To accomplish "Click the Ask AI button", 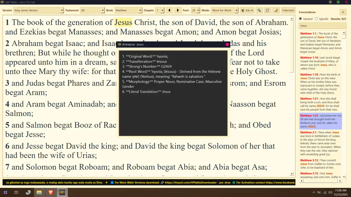I will [x=247, y=10].
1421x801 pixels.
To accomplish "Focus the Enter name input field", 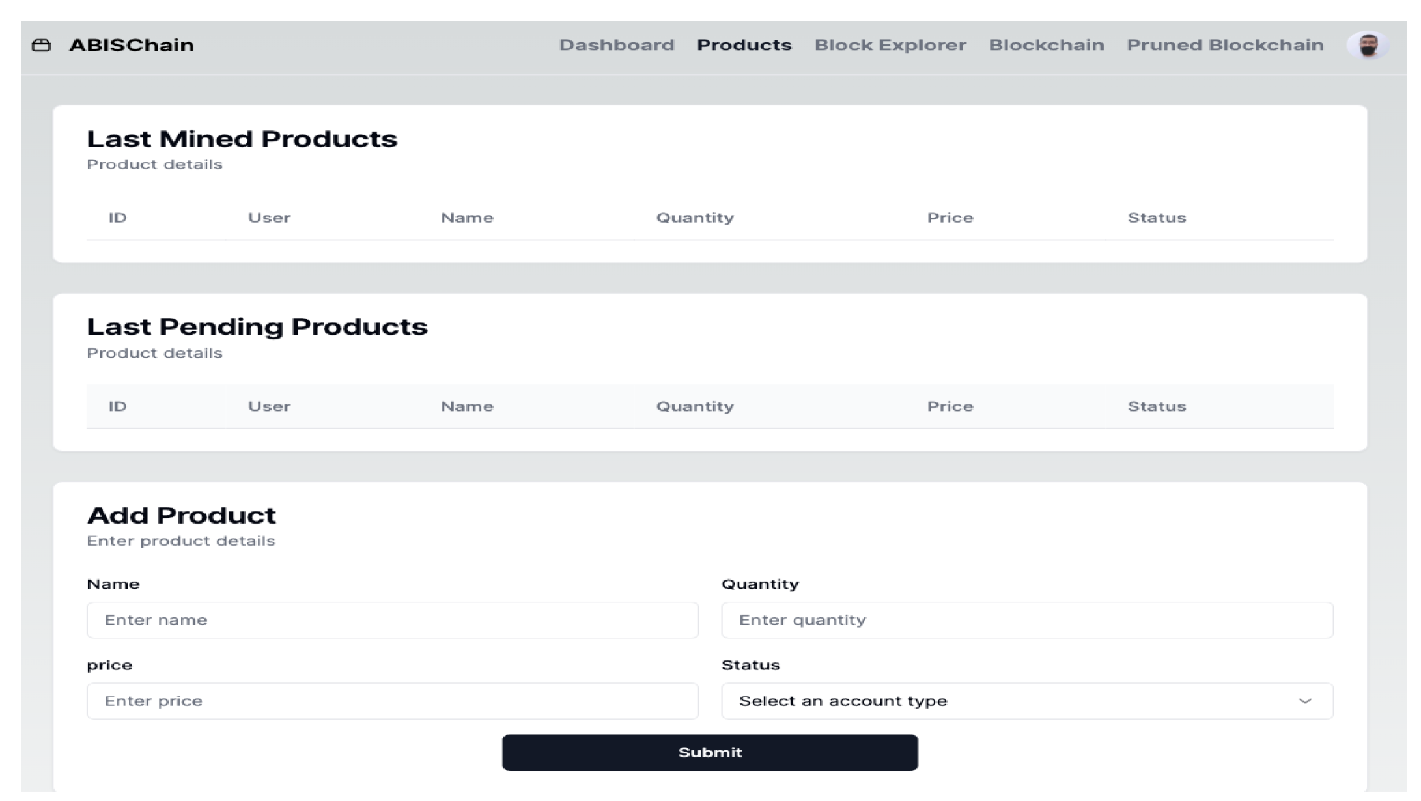I will click(392, 620).
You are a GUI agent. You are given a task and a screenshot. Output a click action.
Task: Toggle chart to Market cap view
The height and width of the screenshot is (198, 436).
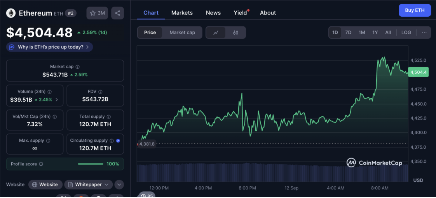pos(182,33)
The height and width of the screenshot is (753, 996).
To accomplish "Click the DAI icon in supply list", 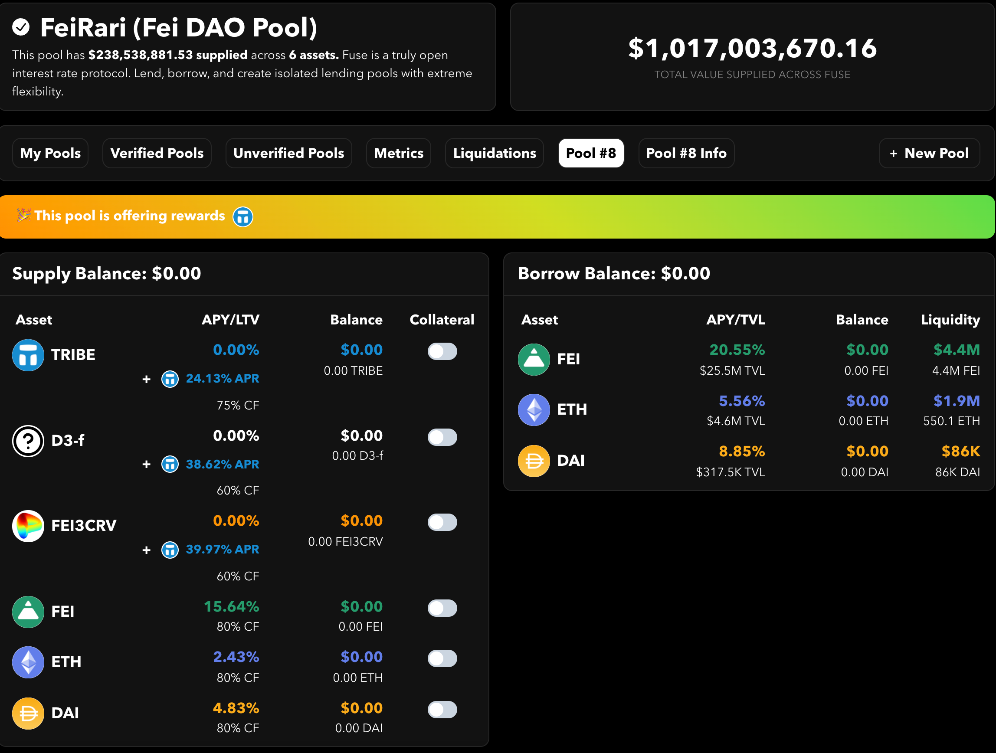I will (x=28, y=713).
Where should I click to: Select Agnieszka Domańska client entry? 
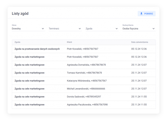(x=86, y=65)
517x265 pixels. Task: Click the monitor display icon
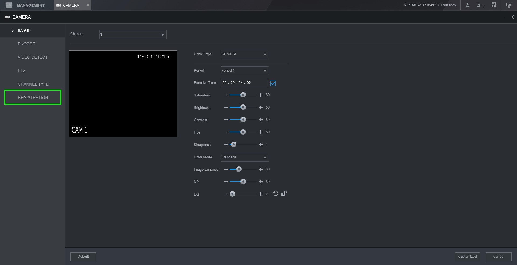pyautogui.click(x=509, y=5)
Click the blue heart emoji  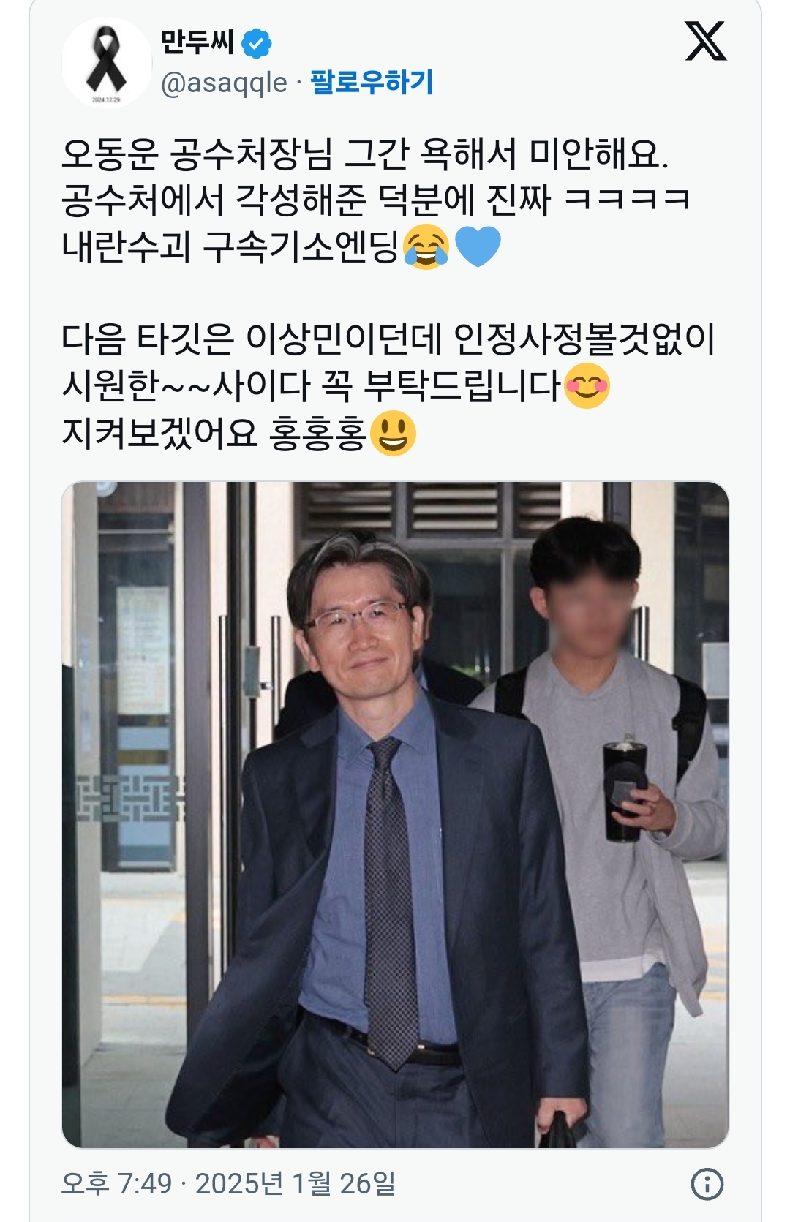point(478,247)
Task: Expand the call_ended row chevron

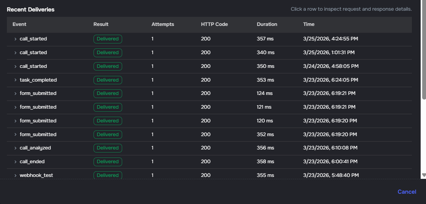Action: [x=16, y=162]
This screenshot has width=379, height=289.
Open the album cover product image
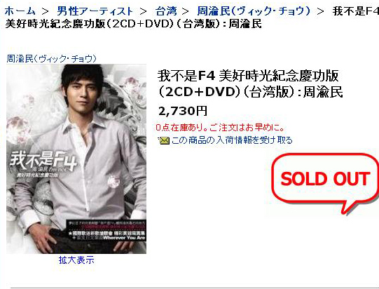tap(76, 159)
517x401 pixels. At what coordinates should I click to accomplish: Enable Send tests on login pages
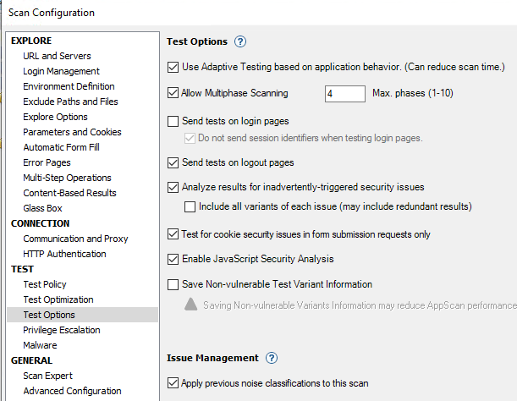(173, 122)
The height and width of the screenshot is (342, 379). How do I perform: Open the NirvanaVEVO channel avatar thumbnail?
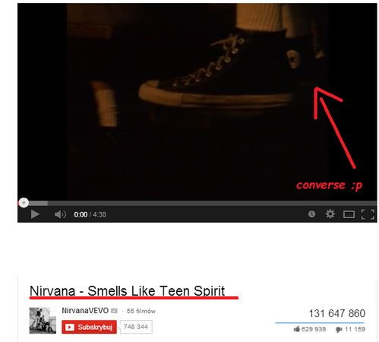pyautogui.click(x=43, y=321)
------------------------------
### Problem requirements
Set down the lines again without changes, starting with the line that contains "The height and width of the screenshot is (342, 379)." and going on through the last of the lines above. Leave the pictures out of your answer.

### Complete response
The height and width of the screenshot is (342, 379). How do I perform: Open the NirvanaVEVO channel avatar thumbnail?
pyautogui.click(x=43, y=321)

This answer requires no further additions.